A North Korean flag flies on a mast at the Permanent Mission of North Korea in Geneva October 2, 2014.
Image: REUTERS/Denis Balibouse/File Photo

As many as 200 North Korean labourers were killed when underground workings at the regime's nuclear test site collapsed.

Sources in North Korea told Japan's Asahi TV that a tunnel being excavated by about 100 workers at the Punggye-ri test site collapsed in October.

Another 100 labourers sent to rescue their colleagues were reportedly killed when the tunnel collapsed a second time.

An exact date for the disaster has not been provided, but it comes shortly after North Korea conducted its sixth - and most powerful - underground nuclear test at the site.

North Korea claims the September 3 test beneath Mount Mantap was of a hydrogen bomb, with monitors suggesting the detonation was equivalent to an earthquake with a magnitude of 6.1 on the Richter scale.

Some analysts put the yield of the weapon as high as 280 kilotons, while seismologists picked up signs of underground collapses in the hours and days after the blast.

There has been speculation about the site suffering "tired mountain syndrome" - which arises from underground nuclear testing - but there have been no indications of it being abandoned for future nuclear tests.
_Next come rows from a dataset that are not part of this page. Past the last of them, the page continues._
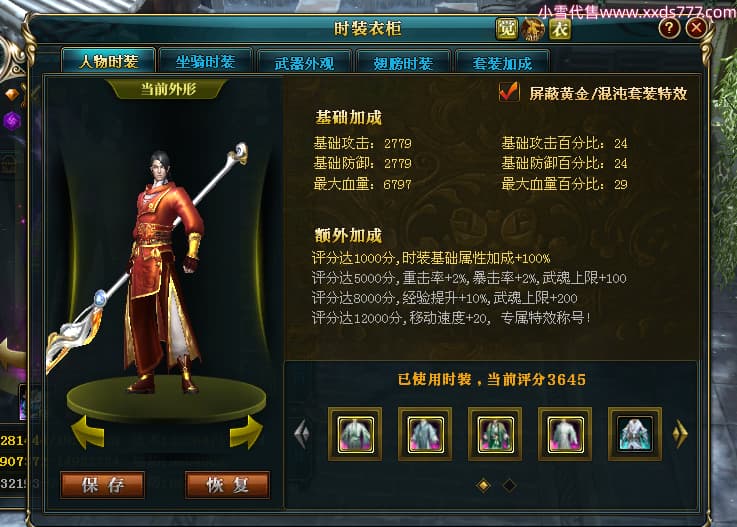Select the second costume icon
The width and height of the screenshot is (737, 527).
tap(425, 434)
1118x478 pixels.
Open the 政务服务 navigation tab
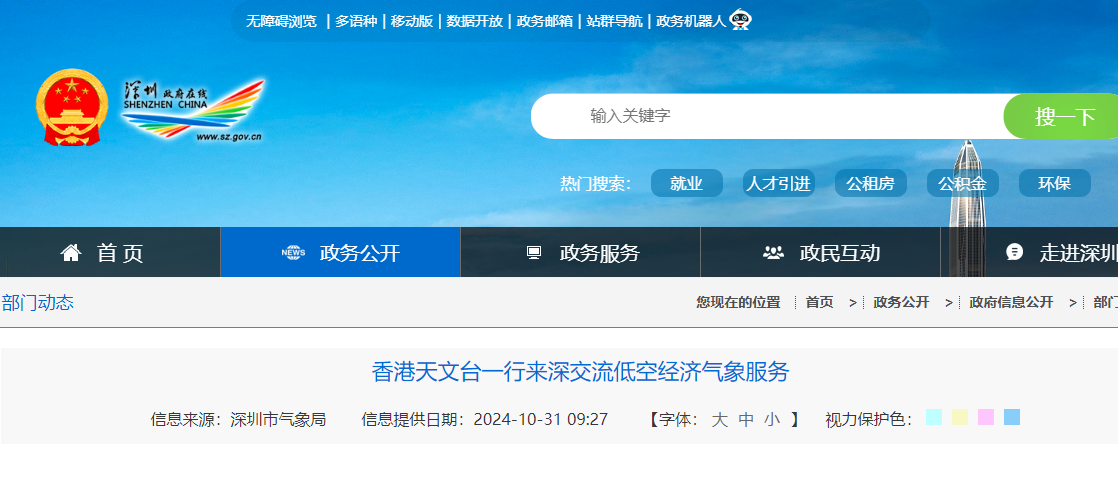point(599,253)
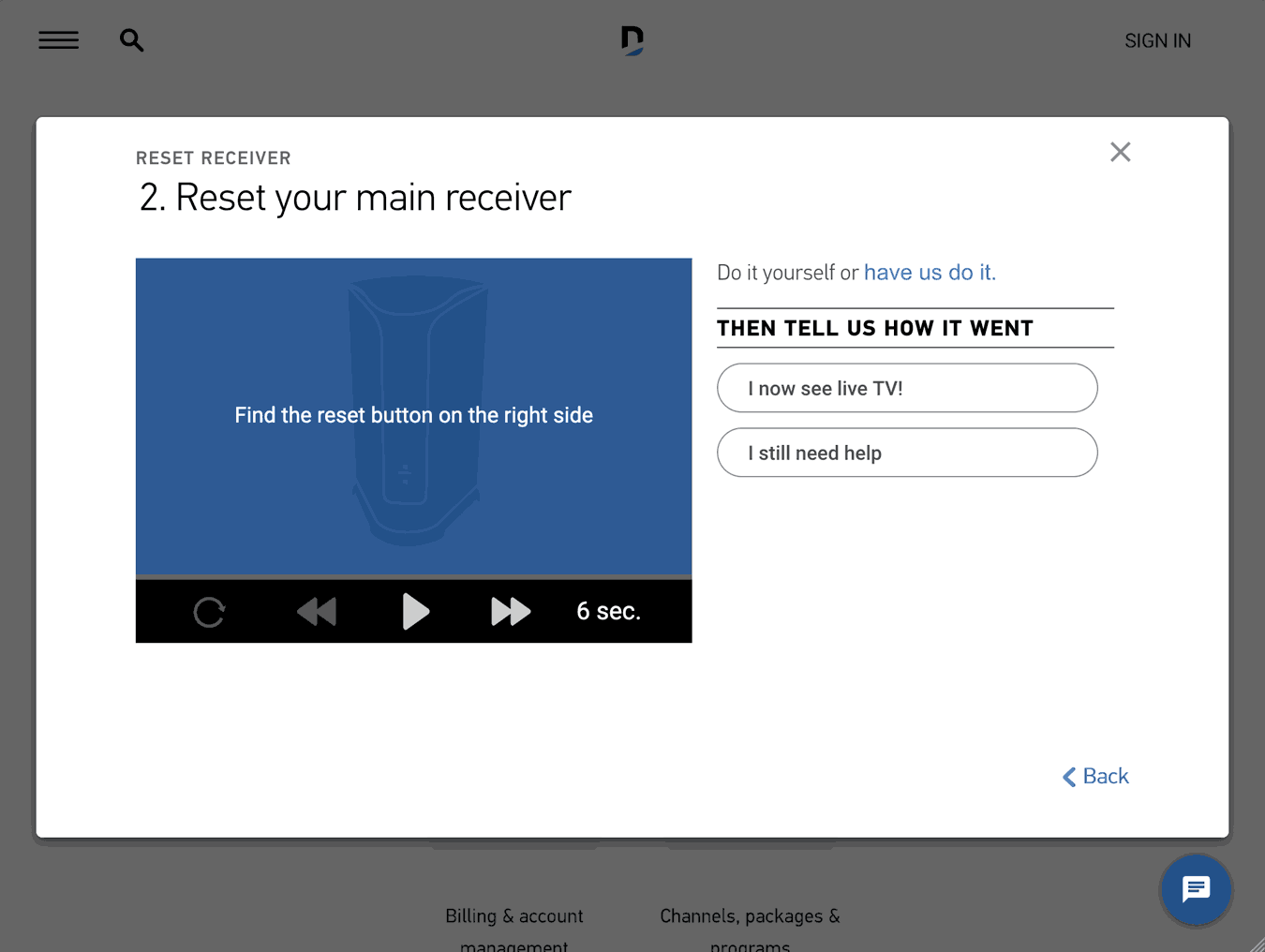Open Billing & account management
Image resolution: width=1265 pixels, height=952 pixels.
pos(513,915)
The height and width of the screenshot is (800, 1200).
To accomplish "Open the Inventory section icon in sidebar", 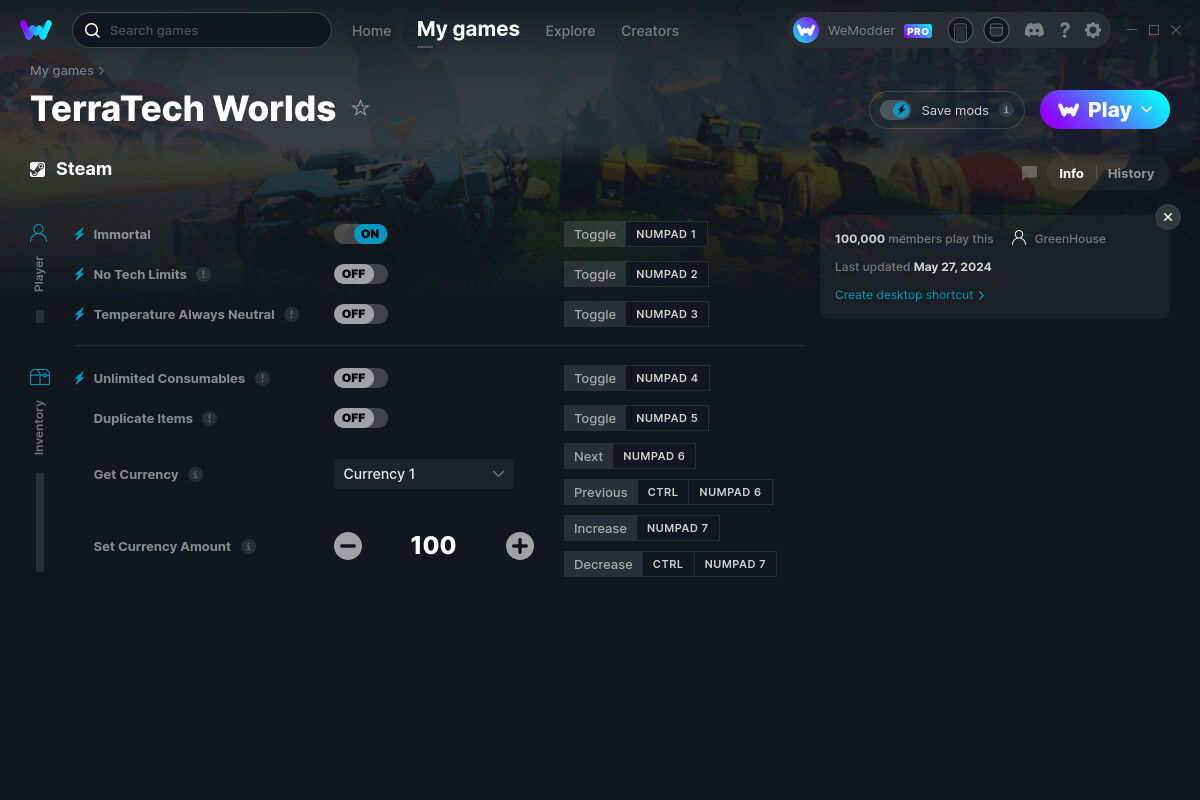I will (38, 377).
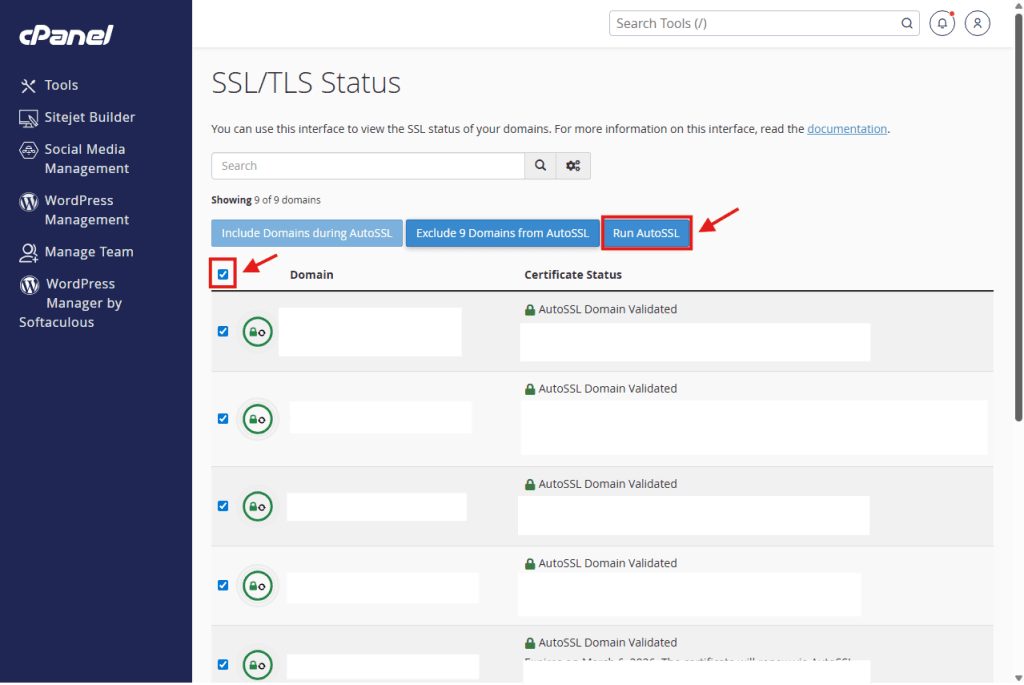Image resolution: width=1024 pixels, height=685 pixels.
Task: Click the search magnifier button
Action: pyautogui.click(x=540, y=166)
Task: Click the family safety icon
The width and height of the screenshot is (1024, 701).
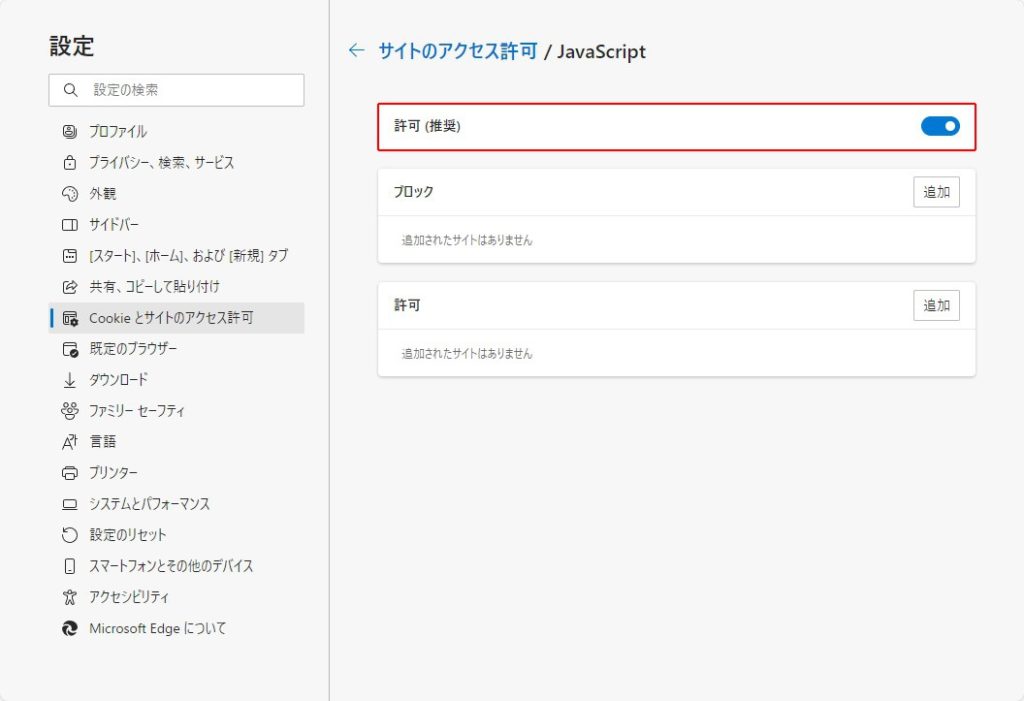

Satellite images of Punggye-ri taken immediately after the test revealed significant damage to surface features, including landslips.

On October 17 a study published by the US-Korea Institute at Johns Hopkins University and published on the 38 North website suggested the sixth underground test at the site had caused "substantial damage to the existing tunnel network under Mount Mantap".

Nam Jae-chol, the head of South Korea's Meteorological Administration, warned in testimony before parliament on Monday that further tests at Punggye-ri could cause the mountain to collapse and release radioactivity into the environment.

"Based on our analysis of satellite imagery, we judge that there is a hollow space about 60m by 100m beneath Mount Matap," he said.

"Should another nuclear test take place, there is a possibility [of a collapse]."

Chinese scientists have issued similar warnings, suggesting that nuclear fallout could spread across "an entire hemisphere" if the mountain did collapse.